A Harry le volvió el aire a los pulmones. Y vomitó. Una vez, dos veces. Luego se desplomó otra vez. El asfalto estaba tan frío que le escocía a través de la camisa y, al mismo tiempo, se le antojaba tan pesado como si fuera él quien lo estuviera sosteniendo y no al contrario. En el interior de los párpados cerrados veía manchas rojas en movimiento y serpientes negras enredándose entre sí.

—¿Hole?

Harry oyó la voz, pero sabía que demostrar que estaba consciente era tanto como dar vía libre a una patada. Por eso mantuvo los ojos cerrados.

—¿Hole?

La voz se había acercado y Harry notó una mano en el hombro.

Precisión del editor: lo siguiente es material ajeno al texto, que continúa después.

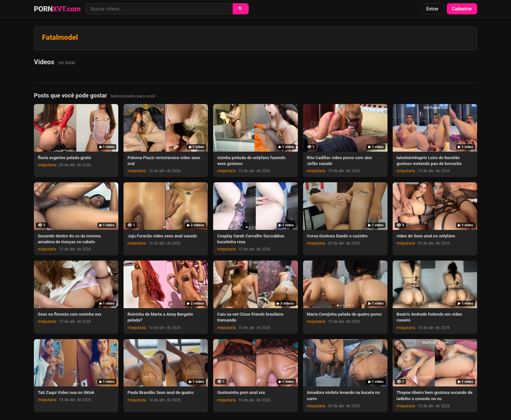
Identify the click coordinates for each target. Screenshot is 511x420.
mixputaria (47, 165)
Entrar (432, 9)
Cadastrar (462, 9)
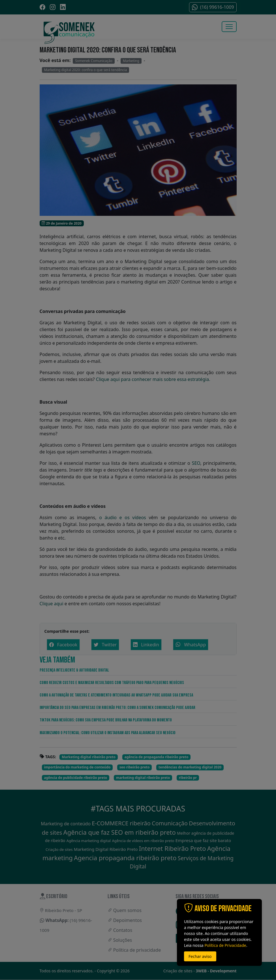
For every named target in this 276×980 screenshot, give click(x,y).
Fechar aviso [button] (200, 956)
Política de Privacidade (225, 945)
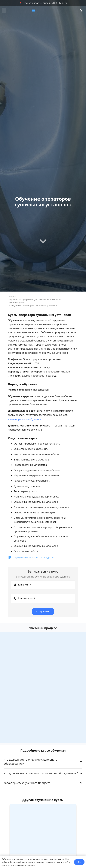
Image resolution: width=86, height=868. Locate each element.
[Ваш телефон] (43, 598)
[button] (44, 10)
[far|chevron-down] (43, 241)
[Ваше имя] (43, 585)
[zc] (4, 10)
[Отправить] (43, 612)
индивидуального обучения (24, 419)
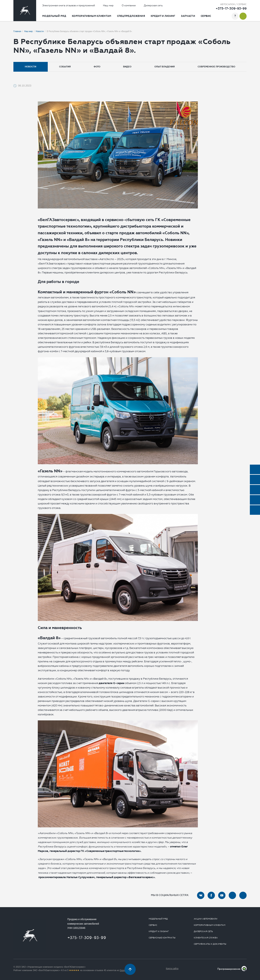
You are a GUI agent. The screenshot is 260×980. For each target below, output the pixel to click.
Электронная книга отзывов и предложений (69, 5)
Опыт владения (164, 67)
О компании (129, 5)
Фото (97, 67)
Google (123, 970)
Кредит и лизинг (163, 16)
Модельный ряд (54, 16)
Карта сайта (172, 968)
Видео (127, 67)
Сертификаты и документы (210, 944)
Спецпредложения (131, 16)
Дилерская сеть (153, 5)
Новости (30, 67)
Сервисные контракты (162, 938)
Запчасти (188, 16)
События (65, 67)
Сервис (206, 16)
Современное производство (216, 67)
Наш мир (108, 5)
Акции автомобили (206, 919)
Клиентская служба (206, 938)
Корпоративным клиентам (91, 16)
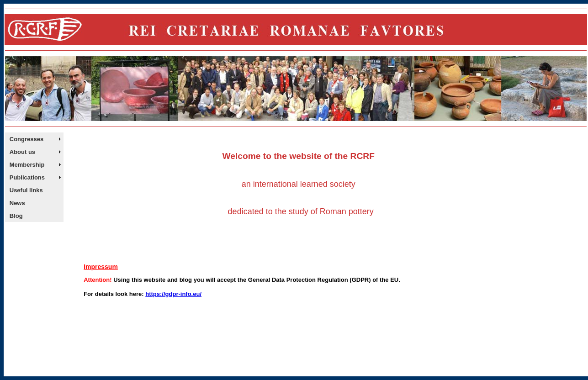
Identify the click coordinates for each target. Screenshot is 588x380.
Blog (16, 216)
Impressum (101, 267)
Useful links (26, 190)
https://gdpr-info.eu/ (173, 294)
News (17, 203)
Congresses (26, 139)
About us (22, 152)
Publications (27, 177)
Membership (27, 164)
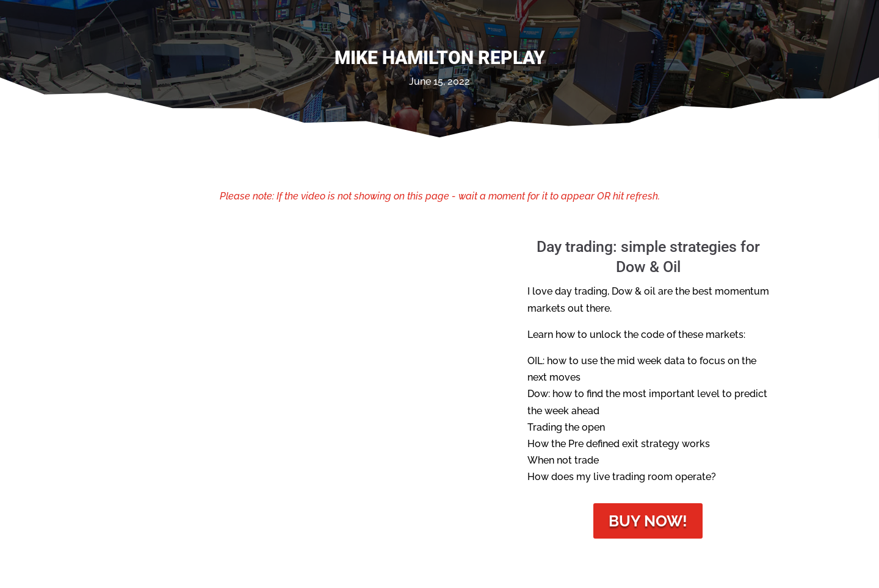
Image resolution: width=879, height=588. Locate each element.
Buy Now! (648, 521)
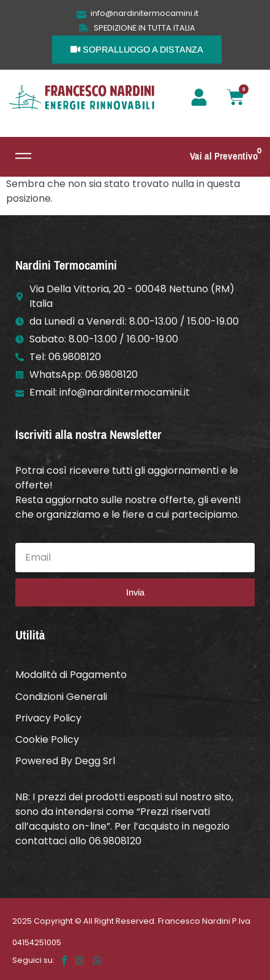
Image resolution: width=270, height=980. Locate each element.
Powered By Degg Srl (65, 761)
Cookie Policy (47, 739)
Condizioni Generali (61, 696)
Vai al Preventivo (223, 156)
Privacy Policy (48, 718)
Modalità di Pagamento (71, 674)
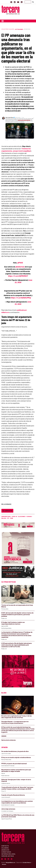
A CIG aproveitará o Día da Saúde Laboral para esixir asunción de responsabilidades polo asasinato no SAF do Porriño (16, 645)
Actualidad (19, 29)
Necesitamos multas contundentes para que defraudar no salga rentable (16, 770)
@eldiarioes (20, 267)
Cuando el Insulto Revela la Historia (13, 795)
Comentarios (6, 852)
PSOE (11, 518)
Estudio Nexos (27, 862)
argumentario (6, 517)
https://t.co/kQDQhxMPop (21, 298)
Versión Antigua (7, 856)
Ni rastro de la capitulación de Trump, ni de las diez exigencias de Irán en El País (16, 717)
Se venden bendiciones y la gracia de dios (15, 751)
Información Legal (8, 854)
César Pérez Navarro (8, 29)
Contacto (5, 846)
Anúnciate (5, 850)
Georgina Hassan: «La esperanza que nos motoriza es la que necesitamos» (15, 722)
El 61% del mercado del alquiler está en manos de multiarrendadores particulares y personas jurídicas (17, 614)
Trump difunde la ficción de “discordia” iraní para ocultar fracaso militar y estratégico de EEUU (17, 788)
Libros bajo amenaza (8, 809)
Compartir (7, 510)
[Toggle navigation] (2, 21)
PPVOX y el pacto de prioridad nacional (14, 763)
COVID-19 (14, 517)
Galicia (4, 518)
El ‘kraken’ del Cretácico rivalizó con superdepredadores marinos (13, 623)
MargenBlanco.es (10, 862)
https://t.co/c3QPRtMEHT (18, 276)
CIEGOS (4, 736)
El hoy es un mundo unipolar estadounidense (16, 757)
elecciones (22, 517)
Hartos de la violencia (8, 740)
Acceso (4, 864)
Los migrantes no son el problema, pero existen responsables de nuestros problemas (17, 802)
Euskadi (29, 517)
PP (8, 518)
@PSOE (20, 262)
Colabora (5, 848)
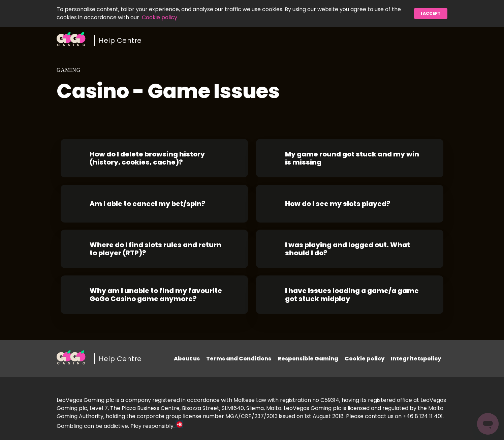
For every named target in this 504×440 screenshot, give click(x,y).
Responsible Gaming (308, 358)
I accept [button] (431, 13)
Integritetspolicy (416, 358)
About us (187, 358)
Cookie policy (159, 17)
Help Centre (120, 40)
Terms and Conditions (239, 358)
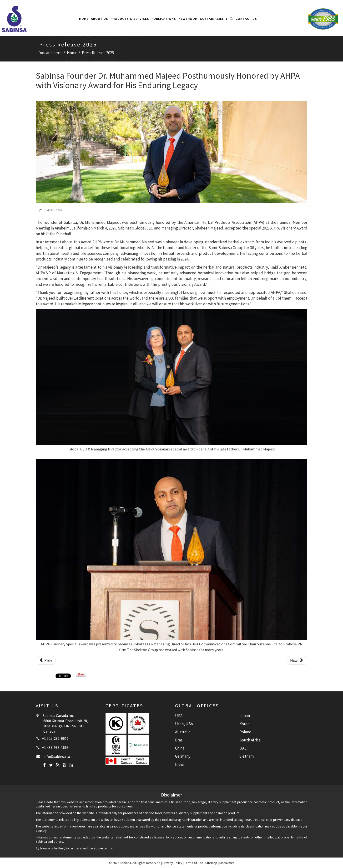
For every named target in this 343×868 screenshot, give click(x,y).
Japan (244, 716)
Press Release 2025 (98, 53)
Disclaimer (227, 863)
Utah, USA (184, 724)
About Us (99, 19)
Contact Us (246, 19)
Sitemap (211, 863)
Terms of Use (194, 863)
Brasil (180, 740)
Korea (244, 724)
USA (179, 716)
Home (84, 19)
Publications (164, 19)
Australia (182, 732)
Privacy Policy (172, 863)
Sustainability (214, 19)
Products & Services (130, 19)
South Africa (250, 740)
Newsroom (188, 19)
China (180, 748)
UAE (243, 748)
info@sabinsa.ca (57, 756)
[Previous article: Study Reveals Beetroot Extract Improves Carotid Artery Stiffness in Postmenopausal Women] (46, 660)
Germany (182, 756)
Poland (245, 732)
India (179, 764)
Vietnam (246, 756)
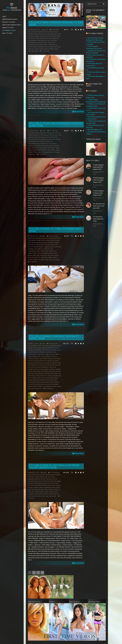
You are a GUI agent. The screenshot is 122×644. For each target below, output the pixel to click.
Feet (55, 358)
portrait (51, 253)
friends (56, 245)
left (51, 365)
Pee (54, 42)
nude (45, 42)
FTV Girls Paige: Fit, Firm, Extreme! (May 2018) (55, 230)
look (29, 367)
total (29, 49)
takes (34, 382)
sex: (56, 45)
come (52, 240)
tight (35, 150)
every (59, 135)
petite (50, 372)
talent (52, 47)
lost (32, 367)
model (42, 144)
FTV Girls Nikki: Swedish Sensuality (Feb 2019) (56, 23)
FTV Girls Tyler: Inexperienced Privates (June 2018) (56, 124)
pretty (55, 253)
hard (60, 247)
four (52, 245)
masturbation (32, 42)
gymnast (55, 363)
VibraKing (48, 386)
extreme (42, 36)
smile (36, 148)
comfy (30, 352)
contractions (49, 352)
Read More (79, 112)
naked (50, 251)
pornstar (37, 490)
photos (41, 45)
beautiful (30, 34)
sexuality (55, 376)
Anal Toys (46, 32)
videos (56, 49)
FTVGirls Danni (53, 344)
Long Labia (53, 40)
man (51, 142)
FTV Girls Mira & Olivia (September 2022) (98, 219)
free (37, 139)
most (46, 144)
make (48, 142)
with (33, 51)
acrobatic (34, 346)
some (41, 148)
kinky (43, 40)
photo (37, 45)
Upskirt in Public (49, 49)
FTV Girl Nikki (55, 30)
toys (33, 49)
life (53, 365)
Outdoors (31, 146)
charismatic (38, 350)
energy (34, 356)
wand (47, 152)
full (39, 139)
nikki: (42, 42)
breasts (50, 348)
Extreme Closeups (51, 36)
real (33, 148)
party (34, 372)
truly (52, 384)
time (55, 47)
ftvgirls (41, 247)
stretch (35, 47)
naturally (58, 485)
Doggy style (48, 354)
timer (59, 47)
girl (57, 38)
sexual (30, 47)
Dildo (43, 354)
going (56, 247)
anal (33, 32)
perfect (39, 372)
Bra (46, 348)
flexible (46, 38)
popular (40, 374)
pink (29, 374)
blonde (36, 34)
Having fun (31, 249)
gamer (56, 361)
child (43, 350)
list (49, 40)
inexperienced (32, 142)
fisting (41, 38)
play (32, 374)
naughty (30, 369)
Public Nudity (48, 490)
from (29, 247)
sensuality (51, 45)
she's (30, 378)
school (42, 255)
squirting (51, 492)
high (33, 365)
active (37, 133)
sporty (56, 255)
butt (54, 348)
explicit (37, 36)
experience (31, 36)
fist (38, 38)
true (49, 384)
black (40, 348)
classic (48, 350)
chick (42, 240)
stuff (49, 148)
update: (37, 49)
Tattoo (57, 148)
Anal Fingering (39, 32)
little (41, 142)
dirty (46, 477)
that (29, 150)
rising (33, 376)
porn (44, 374)
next (50, 144)
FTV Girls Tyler (53, 131)
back (50, 346)
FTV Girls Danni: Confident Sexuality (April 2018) (54, 337)
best (53, 474)
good (53, 139)
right (29, 376)
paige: (35, 253)
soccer (43, 378)
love (44, 142)
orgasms (58, 369)
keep (39, 249)
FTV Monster (35, 247)
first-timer (34, 38)
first (29, 38)
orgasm (50, 42)
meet (38, 42)
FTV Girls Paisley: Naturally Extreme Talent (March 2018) (54, 466)
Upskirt (42, 49)
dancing (47, 34)
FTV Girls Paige (53, 236)
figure (59, 36)
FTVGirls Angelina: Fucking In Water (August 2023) (98, 193)
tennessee (46, 494)
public (46, 45)
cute (54, 352)
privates (56, 146)
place (47, 146)
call (41, 135)
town (43, 384)
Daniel (46, 30)
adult (43, 346)
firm (29, 245)
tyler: (45, 150)
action (33, 133)
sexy (49, 255)
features (51, 358)
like (46, 40)
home (39, 40)
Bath (59, 346)
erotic (59, 34)
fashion (45, 358)
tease (42, 382)
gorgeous (34, 40)
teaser (46, 382)
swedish (47, 47)
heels (30, 365)
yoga (36, 51)
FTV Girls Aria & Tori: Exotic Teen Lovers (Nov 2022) (99, 206)
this (32, 150)
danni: (35, 354)
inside (41, 365)
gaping (54, 38)
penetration (31, 45)
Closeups (41, 34)
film (53, 137)
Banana (56, 32)
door (56, 135)
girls (29, 40)
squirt (46, 492)
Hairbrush (58, 139)
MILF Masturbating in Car (95, 130)
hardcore (44, 483)
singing (34, 378)
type (48, 150)
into (36, 249)
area (51, 32)
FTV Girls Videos (95, 33)
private (52, 146)
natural (52, 485)
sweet (30, 382)
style (52, 380)
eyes (41, 358)
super (55, 380)
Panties (30, 372)
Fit (41, 245)
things (57, 382)
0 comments (45, 51)
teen (50, 382)
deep (51, 34)
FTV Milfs (92, 91)
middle (42, 251)
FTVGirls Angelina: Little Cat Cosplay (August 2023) (98, 180)
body (35, 135)
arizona (58, 133)
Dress (30, 356)
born (38, 135)
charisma (31, 350)
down (55, 34)
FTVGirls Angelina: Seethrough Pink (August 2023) (98, 167)
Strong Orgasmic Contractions (37, 380)
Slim (29, 492)
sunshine (31, 494)
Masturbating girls (94, 85)
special (45, 148)
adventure (39, 238)
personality (45, 372)
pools (35, 374)
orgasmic (52, 369)
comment (35, 352)
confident (41, 352)
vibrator (54, 386)
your (33, 154)
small (39, 378)
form (50, 38)
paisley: (42, 488)
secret (42, 376)
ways (29, 51)
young (30, 154)
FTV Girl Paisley (55, 472)
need (55, 251)
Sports (56, 378)
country (37, 477)
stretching (40, 47)
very (39, 152)
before (35, 348)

Harry sabía que el alcohol reduciría la velocidad de sus movimientos, la puntería y la capacidad de calcular la distancia, pero lo hizo de todos modos. Abrió los ojos, se giró y dirigió un golpe hacia el cuello. Luego volvió a derrumbarse.

Falló por casi medio metro.

—Te voy a pedir un taxi —dijo la voz.

—Y una mierda —gruñó Harry—. Lárgate, rata asquerosa.

—No soy de Kripos —dijo la voz—. Me llamo Krongli. Comisario de Ustaoset.

Harry se dio la vuelta y lo miró a la cara.

—Solo estoy un poco borracho —dijo Harry con la voz ronca, y trató de respirar con calma para que el dolor no volviera a provocarle el vómito—. No es para tanto.

—Yo también estoy un poco borracho —sonrió Krongli, y se pasó el brazo de Harry por el hombro—. Y, si quieres que te diga la verdad, no sé dónde se puede coger un taxi aquí. ¿Puedes ponerte de pie?

Harry colocó una pierna debajo del tronco, luego la otra, parpadeó varias veces y se dio cuenta de que, después de todo, se encontraba en posición vertical. Y medio abrazado a un comisario de Ustaoset.

—¿Dónde duermes esta noche? —preguntó Krongli.

Harry miró al comisario de medio lado.

—En casa. Y preferiblemente solo, si no te importa.

En ese momento apareció un coche de policía delante de ellos, y alguien bajó la ventanilla. Harry oyó el final de una carcajada y luego una voz serena.

—¿Harry Hole, Delitos Violentos?

—Yo —suspiró Harry.

—Nos acaba de llamar un investigador de Kripos que nos ha dado órdenes de llevarte a casa sano y salvo.

—¡Pues abre la puerta de una vez!

Harry se sentó en la parte trasera. Recostó la cabeza, cerró los ojos, notó que todo le daba vueltas, pero prefería eso antes que ver la mirada de los dos policías. Krongli les pidió que cuando «Harry» estuviera en casa lo llamaran a un número que les dio. ¿Qué coño le hacía pensar a ese tío que eran amigos? Oyó que subían la ventanilla, y luego otra vez la voz complaciente del asiento delantero.

—¿Dónde vives, Hole?

—Ve todo recto —dijo Harry—. Vamos a hacer una visita.

Cuando Harry se percató de que el coche empezaba a moverse, abrió los ojos, se dio la vuelta y vio a Aslak Krongli plantado en la acera de la calle Møllergata.